In order to overcome the aforementioned limitation, a few customized software packages have previously been developed by different individuals and/or organizations. Most of these software packages can accurately capture the waterhammer pressures, however due to numeral instability issues some of them are not able to account for acoustic wave velocity beyond 400 m/s; a limitation that ultimately compromises the analysis results for systems where this value is higher and/or dominant.
In general, there is little question about the superiority of these recently developed and customized software packages over the SWMM5 when it comes to accurately capturing waterhammer pressures.

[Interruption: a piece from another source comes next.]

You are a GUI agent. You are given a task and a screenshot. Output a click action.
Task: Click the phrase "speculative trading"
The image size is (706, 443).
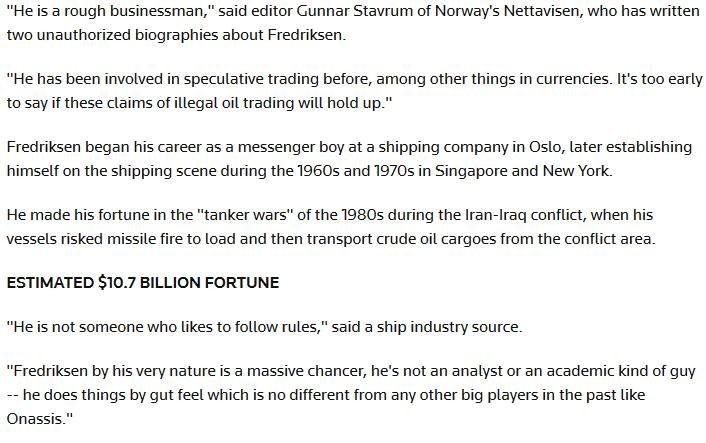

However, SWMM5 still stands out amongst the crowd because its many other power modeling features that are generally not available in the other software packages. For example, SWMM5 can incorporate any shape of conduit whereas most of the other software options can only account for circular and rectangular cross sections. Furthermore, SWMM5 allows the use of numerical larger time steps, which in turn significantly reduces the computational time.
The basic motivation behind this paper is the fact that mass oscillation flows dominate sewer systems hydraulics and that SWMM5 can accurately and holistically handle this type of flow in a significantly shorter computational time. The proposed approach for expanding on this capability is the simple idea of allowing SWMM5 to handle all components of the system except for any conduits in which waterhammer effects are expected or for those conduits that are deemed to be critical or of high interest. With that, a new computational engine has been developed and embedded in the SWMM5 code in order to calculate the flow hydraulics in selected conduits by the aid of the well-known Preissmann Slot Method. The new/modified engine includes a novel numerical method previously proposed by the authors of this paper and one that is based on a first order Godunov numerical scheme.
In this approach the numerical fluxes are calculated in such a way that adequate numerical viscosity is automatically added to the scheme when the pressurization of the conduit is imminent. The additional numerical viscosity removes the spurious numerical oscillation relevant to the Preissmann Slot Method and provides a non-oscillatory solution even for an acoustic wave velocity of more than 1000 m/s. Since the time step satisfying the numerical instability of the proposed numerical approach is significantly smaller than that used by SWMM5, a local time step approach is also employed in order to not impose such a small time step on the SWMM5 part of the solution. For every single time step for which SWMM5 updates the hydraulics for most of the system, the additional numerical engine calculates the hydraulic transient response for a number of local time steps in the selected conduits.
The initial results from the modified and customized SWMM5 model are shown to be in very good agreement with both experimental and analytical data. This paper presents a few example case studies and ultimately shows that with the powerful features of SWMM5, the proposed model enables the accurate and efficient calculation of transient flow in sewer systems for an acoustic wave velocity of more than 1000 m/s.